(Collected data)
════════════════
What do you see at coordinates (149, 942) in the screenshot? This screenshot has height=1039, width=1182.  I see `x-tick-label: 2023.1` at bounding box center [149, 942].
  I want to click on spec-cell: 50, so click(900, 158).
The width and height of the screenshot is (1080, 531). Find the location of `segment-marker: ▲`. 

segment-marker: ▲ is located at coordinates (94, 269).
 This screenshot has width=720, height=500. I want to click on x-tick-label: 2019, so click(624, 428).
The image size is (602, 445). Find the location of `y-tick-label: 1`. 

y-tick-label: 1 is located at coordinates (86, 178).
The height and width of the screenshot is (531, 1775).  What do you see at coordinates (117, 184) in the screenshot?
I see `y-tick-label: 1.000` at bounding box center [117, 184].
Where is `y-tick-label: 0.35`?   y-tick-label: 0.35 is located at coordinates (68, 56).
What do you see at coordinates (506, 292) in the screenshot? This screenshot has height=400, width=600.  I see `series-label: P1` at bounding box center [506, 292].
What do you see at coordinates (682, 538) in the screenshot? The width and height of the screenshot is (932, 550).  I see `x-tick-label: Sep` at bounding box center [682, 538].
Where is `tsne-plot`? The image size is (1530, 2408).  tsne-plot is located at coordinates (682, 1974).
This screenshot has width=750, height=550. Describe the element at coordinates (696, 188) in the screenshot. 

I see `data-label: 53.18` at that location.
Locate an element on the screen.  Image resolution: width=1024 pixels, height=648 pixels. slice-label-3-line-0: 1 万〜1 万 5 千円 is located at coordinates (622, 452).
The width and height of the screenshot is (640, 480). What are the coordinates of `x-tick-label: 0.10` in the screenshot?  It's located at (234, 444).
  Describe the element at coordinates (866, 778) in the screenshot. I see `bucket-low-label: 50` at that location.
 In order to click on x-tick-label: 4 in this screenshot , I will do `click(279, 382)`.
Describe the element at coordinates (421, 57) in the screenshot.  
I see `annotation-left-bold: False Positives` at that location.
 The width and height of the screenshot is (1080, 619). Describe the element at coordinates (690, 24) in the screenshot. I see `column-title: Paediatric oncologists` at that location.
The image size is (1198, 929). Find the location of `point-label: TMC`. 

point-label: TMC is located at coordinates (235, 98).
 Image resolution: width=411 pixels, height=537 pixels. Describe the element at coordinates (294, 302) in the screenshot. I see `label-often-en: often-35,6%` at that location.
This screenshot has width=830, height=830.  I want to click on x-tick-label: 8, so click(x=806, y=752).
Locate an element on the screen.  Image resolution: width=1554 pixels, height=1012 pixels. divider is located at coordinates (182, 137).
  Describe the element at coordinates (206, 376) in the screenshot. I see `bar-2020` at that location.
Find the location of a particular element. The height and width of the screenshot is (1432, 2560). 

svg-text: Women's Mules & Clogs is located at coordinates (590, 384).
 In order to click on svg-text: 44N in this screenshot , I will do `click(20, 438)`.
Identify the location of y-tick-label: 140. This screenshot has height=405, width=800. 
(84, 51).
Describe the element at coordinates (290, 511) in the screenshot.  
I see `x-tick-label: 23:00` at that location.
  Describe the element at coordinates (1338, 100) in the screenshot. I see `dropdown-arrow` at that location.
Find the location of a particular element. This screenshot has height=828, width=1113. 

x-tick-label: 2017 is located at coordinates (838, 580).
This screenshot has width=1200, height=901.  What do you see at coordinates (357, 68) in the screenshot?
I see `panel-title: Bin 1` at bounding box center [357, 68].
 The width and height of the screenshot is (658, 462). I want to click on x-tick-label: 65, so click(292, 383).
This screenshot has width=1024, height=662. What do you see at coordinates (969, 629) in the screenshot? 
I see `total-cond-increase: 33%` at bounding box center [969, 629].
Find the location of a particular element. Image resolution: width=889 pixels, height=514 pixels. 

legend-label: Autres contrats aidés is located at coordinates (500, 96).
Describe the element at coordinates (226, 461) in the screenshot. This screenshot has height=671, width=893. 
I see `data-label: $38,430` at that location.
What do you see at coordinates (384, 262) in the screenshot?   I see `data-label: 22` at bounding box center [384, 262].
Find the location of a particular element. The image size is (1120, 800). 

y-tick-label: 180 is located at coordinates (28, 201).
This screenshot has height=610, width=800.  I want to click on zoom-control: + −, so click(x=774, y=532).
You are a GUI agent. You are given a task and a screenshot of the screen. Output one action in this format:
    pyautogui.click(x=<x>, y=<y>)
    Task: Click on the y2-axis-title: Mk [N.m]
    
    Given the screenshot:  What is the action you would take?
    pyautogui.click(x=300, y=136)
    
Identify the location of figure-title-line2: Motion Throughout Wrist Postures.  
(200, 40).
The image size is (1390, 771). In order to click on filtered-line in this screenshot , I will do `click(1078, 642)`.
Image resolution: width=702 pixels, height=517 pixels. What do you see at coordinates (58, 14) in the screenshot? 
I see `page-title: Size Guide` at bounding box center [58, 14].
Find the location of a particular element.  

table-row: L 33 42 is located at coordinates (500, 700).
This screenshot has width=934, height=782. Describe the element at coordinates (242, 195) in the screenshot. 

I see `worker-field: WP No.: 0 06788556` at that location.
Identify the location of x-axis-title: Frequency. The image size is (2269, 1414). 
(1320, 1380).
════════════════
Convert the rows into a Markdown table with columns No. and Line, starting at the line that has "The image size is (1390, 771)." and stopping after the one that has "table-row: L 33". Number each line and skip blank lines.

| No. | Line |
|---|---|
| 1 | The image size is (1390, 771). In order to click on filtered-line in this screenshot , I will do `click(1078, 642)`. |
| 2 | Image resolution: width=702 pixels, height=517 pixels. What do you see at coordinates (58, 14) in the screenshot?  |
| 3 | I see `page-title: Size Guide` at bounding box center [58, 14]. |
| 4 | Find the location of a particular element.   |
| 5 | table-row: L 33 42 is located at coordinates (500, 700). |